Thursday, October 15, 2009

Breaking the spell

Magic is a very old art, and one of the oldest rules in it is: Never repeat a trick.

Because when you repeat a trick, the little incidental words and movements that carried no significance for the audience suddenly become glaringly obvious as important clues to the mystery.

Curtain up.

Ladies and gentlemen! Live from New Orleans, Louisiana, we proudly present the astounding, the mystifying, the amazing President Barack Obama!

We take you now to the University of New Orleans, where a town hall meeting is just about to wrap up. The final question for the president comes from a little boy who is in the fourth grade.

"Why do people hate you?" 9-year-old Tyren Scott asked. "They're supposed to love you. And God is love."



"That's what I'm talking about," the president answered. His answer runs four paragraphs and includes his observation that people are "worried" and "feeling frustrated."

We take you now to Portsmouth, New Hampshire. It's August 11th and President Obama is holding a town hall meeting, where he is about to call on an 11-year-old girl.

"All right, this young lady right here. She's still enjoying her summer. When do you go back to school?"

"I go back to school September 3rd."

"September 3rd, okay. What's your name?"

"Julia Hall from Malden, Massachusetts."

"Nice to meet you, Julia." (Applause.)

"I saw -- as I was walking in, I saw a lot of signs outside saying mean things about reforming health care. How do kids know what is true, and why do people want a new system that can -- that help more of us?"



President Obama's answer is eight paragraphs long in the White House's transcript and includes the sentence, "I recognize there is an underlying fear here."

Julia Hall turned out to be the daughter of a coordinator of Massachusetts Women for Obama, but White House spokesman Robert Gibbs insisted to reporters that the president chose questions at random.

If Tyren Scott has a connection to the Obama team, it hasn't yet become public.

But it certainly is strange that two children at two separate town hall meetings would ask a version of the same question, the question our famously thin-skinned president apparently asks himself every day: Why doesn't everyone love me?

His answer, it seems, is that the American people are a quivering mass of anxiety.

This would explain why he's on television so often. He thinks he's reassuring the nation.

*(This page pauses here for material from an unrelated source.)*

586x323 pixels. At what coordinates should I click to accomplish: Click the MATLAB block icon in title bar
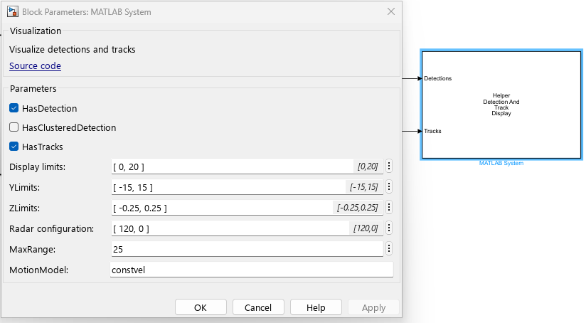coord(13,12)
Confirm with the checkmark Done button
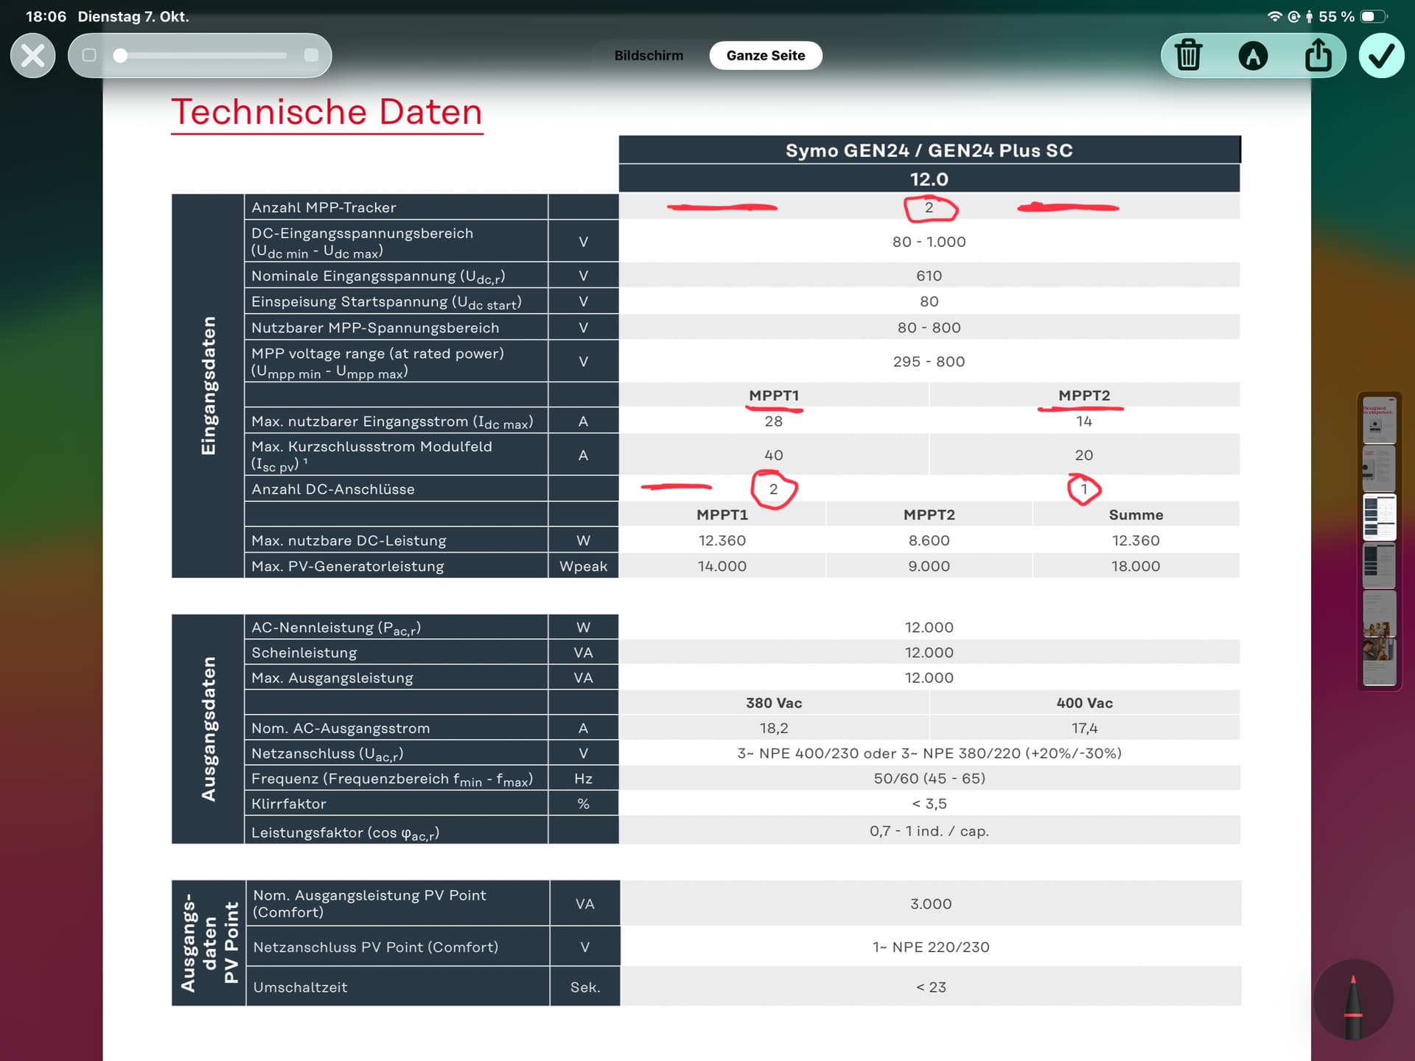 [x=1381, y=55]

He thinks his policy goals are being blocked by irrational anxiety, stoked by unhelpful voices in the media.

So his goal is to silence or discredit the unhelpful voices, while staging little theatrical productions aimed at sending out the message that no serious, honest, well-informed person questions the wisdom of the president's policies.

Like any good magic show, it just makes your skin crawl.